Back in Jerusalem, she meets Cartaphilus, whom she recognizes as the former Isaac, the son of a cobbler, who has first excited her. However, she takes no part in the Crucifixion, and so she is ignorant of the curse imposed upon the Wandering Jew. One century later we find her in Arabia, the wife of King Hussein. She cannot have children by Him because He is sterile, but she realizes that He may try to kill her to cover up this fact. His brothers prevent Him from this deed by killing Him, and then each brother marries her, but she remains barren.
She first learns of the Wandering Jew through the wise man Apollonius, her teacher, and expresses the hope that she may someday meet him. Resuming her wandering life, she meets the formidable Queen Zenobia, of Palmyra. The two try an experiment in female domination, in which Zenobia frees all of Her female slaves, and places women in important governmental positions. Zenobia, who vies in glory with Her predecessor Queen Cleopatra, insists that the defeat of the Serpent of the Nile by the Romans has come about not from the superiority of the Romans, but from the physical handicaps of the female sex. Then Zenobia dies, and Salome temporarily retires to a quiet life upon the Rhine, meanwhile becoming enamored of an immortal turtle, Lakshmi, which is a symbol of the revolt of women. At her first opportunity she and her turtle travel to the Temple of Cartaphilus, who has by now become the God Ca-Ta-Pha. He is absent, and while awaiting his return, she proceeds to create a civilization in which the functions of men and women are turned around. When Cartaphilus returns, they find that they are both still in love with one another, but decide that they should wait a few centuries for their love to ripen.
Salome therefore continues to travel, learning many secrets from various cultures, and falling in love with a young girl named Joan, who returns her love. By bribing all the chief authorities of the Church, in manners not always specified, she manages to have Joan installed as Pope, becoming herself a power behind the throne. For a time all goes well, but Joan is after all a woman, and succumbs to an unnamed lover. She dies giving birth to a child in public, while wearing papal robes.
Meanwhile, Cartaphilus and Salome have come together again, he always wallowing in sensuality, in his search for "unendurable pleasure indefinitely prolonged". Centuries pass, while Salome continues her adventures, sometimes dressed as a woman, but more often as a man. She even manages to collect a harem. Finally, however, she concludes that the time has come for a female Christ to redeem womanhood. Her choice falls upon Joan of Arc and it is her feat of ventriloquism that enables Joan to hear divine voices. After the capture of Joan, Salome has the opportunity either to save her, and expect her to succumb as the other Joan had done, or to let her become the great martyr that womanhood needs. There may be only one choice.

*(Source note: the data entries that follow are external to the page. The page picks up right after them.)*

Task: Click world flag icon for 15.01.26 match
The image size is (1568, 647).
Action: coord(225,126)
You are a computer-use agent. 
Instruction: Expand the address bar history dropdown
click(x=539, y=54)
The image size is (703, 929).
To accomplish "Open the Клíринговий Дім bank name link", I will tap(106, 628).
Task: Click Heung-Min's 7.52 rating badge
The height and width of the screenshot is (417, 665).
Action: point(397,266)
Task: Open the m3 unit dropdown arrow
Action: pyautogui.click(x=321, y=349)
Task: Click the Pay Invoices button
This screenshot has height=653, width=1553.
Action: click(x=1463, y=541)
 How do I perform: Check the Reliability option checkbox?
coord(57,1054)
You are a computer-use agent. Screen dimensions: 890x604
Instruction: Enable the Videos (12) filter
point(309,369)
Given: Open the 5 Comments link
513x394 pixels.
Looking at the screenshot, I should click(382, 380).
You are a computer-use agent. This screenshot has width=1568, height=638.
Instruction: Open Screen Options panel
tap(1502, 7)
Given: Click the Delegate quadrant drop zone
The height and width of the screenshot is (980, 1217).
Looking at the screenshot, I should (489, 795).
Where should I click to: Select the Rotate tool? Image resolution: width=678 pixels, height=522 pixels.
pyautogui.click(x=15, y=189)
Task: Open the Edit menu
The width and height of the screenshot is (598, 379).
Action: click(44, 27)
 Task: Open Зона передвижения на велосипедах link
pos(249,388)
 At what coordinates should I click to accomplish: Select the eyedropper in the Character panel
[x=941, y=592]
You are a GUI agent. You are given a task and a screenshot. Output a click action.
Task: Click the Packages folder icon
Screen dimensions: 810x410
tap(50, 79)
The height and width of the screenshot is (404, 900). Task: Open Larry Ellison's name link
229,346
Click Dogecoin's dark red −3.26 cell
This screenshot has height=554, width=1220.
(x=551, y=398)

Shaken by the incident, Salome retires to a convent, where, because of her heresies, she is condemned to the stake. By using magic, she is able to substitute a dummy of flesh and blood, and to escape to Elizabethan England, then to Vienna, and finally to Tibet, where Cartaphilus has last been reported. In the process, she is now fit to marry Cartaphilus, but he is too busy contemplating the final meaning of life. Upon his advice, she temporarily becomes a nun, and then returns to the Russia of Catherine the Great, who is called an old woman "impaled upon the phallus". When her attempts to expose the worthlessness of Potemkin to his Royal Mistress prove disastrous, Salome is obliged to leave Russia for South America, where she attempts to found a race of lovers, who may experience "unendurable pleasure indefinitely prolonged". After her attempt to interest Queen Victoria in the greatness of woman fails, Salome and Cartaphilus settle down in South America, and marry. She contemplates the birth of Homuncula, the one who "unendurable pleasure indefinitely prolonged" may find infinite gratification. However, she becomes less the revolutionary, and more the lover. The story concludes with both Salome and Cartaphilus singing the praises of love.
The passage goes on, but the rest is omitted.